A client asked if he could include a provision in his antenuptial contract that expressly excludes the right of his intended spouse to claim maintenance upon divorce.

Another client asked if the contract could contain a clause deterring the husband-to-be from being involved in an extramarital affair in the future?

Antenuptial Contracts: An Overview

An Antenuptial contract (ANC), often referred to as a prenuptial agreement or marriage contract, is a legal document that couples can enter into before getting married. An ANC is a way for couples to outline their financial arrangements, specifying how their assets and liabilities will be divided if the marriage ends in death or divorce.

Spouses are generally free to include any provision in their ANC. However, the provision may not be contra bonos mores (against the good morals of the public), against nature, reason, public policy, prohibited by any law or purports to take over the powers of the court. Clauses of this nature will be null and void. An ANC may not include clauses that are unreasonable, against public policy or unlawful:

Unreasonable clauses include ones:

  • prohibiting a spouse from working.
  • forcing a spouse to live in a particular area.
  • stating that marital disputes must be referred to arbitration.
  • obliging a spouse to adopt the religion of the other spouse.
  • stating that the parties will not live together as man and wife after the marriage.
  • stating that neither spouse shall have the right to ask for an order of forfeiture or share in the accrual of the other’s estate or claim maintenance following a divorce.

Against public policy:

  • Clauses enforcing a change of religion, gender or race or prohibiting any association.
  • A clause permitting the parties to commit adultery.


  • Clauses allowing or forcing a spouse to commit a crime.

Effect of a clause discouraging infidelity

May an ANC include a clause to deter the husband from being involved in an extramarital affair in the future?

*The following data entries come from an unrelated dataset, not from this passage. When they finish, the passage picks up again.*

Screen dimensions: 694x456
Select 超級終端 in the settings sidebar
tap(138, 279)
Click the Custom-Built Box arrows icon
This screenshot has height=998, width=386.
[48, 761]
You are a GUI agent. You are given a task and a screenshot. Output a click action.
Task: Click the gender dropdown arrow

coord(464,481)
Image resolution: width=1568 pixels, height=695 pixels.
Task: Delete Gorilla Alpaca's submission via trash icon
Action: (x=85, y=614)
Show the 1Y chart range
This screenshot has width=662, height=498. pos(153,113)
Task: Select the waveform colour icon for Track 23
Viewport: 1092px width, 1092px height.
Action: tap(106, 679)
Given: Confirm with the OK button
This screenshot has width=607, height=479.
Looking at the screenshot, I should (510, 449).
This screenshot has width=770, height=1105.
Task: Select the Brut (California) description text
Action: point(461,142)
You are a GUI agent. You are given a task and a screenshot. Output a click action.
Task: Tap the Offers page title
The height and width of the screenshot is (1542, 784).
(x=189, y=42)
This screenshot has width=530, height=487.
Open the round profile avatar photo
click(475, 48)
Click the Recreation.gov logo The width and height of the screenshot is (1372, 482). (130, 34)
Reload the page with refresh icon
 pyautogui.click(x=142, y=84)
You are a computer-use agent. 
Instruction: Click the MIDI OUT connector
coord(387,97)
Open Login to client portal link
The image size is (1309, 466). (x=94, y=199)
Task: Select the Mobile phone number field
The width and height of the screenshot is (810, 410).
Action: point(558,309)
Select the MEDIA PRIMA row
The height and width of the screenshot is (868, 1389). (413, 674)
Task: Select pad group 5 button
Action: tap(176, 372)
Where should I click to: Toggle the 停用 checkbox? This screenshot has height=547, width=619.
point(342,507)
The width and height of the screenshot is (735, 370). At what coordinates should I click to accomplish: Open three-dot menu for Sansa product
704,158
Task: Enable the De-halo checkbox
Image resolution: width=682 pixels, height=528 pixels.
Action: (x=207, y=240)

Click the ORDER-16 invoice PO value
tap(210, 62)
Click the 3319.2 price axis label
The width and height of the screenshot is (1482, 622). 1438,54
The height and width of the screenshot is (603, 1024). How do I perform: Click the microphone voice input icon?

Case law suggests that one must interpret this type of clause in context. For example, the parties had been divorced before because of the husband’s involvement in extramarital affairs.

An example of such a clause:

‘Should it be proven that A be the cause of a future divorce through an extramarital relationship, he will (here reflect an obligation on the husband to give the wife a fixed property, pay her a cash amount, etc.)’

The court will enforce this clause as it seeks to preserve the marriage by discouraging another extramarital affair by the husband.


Whether it possible to include a provision in an antenuptial contract that excludes any right or imposes an obligation after divorce, its enforceability can be a complex and contentious issue. It is crucial to seek legal counsel to ensure that your antenuptial contract is valid and complies with South African laws. Consulting an attorney experienced in family law will help you navigate this sensitive and legally intricate process to create a contract that reflects the intentions and needs of both parties while respecting the principles of fairness and justice.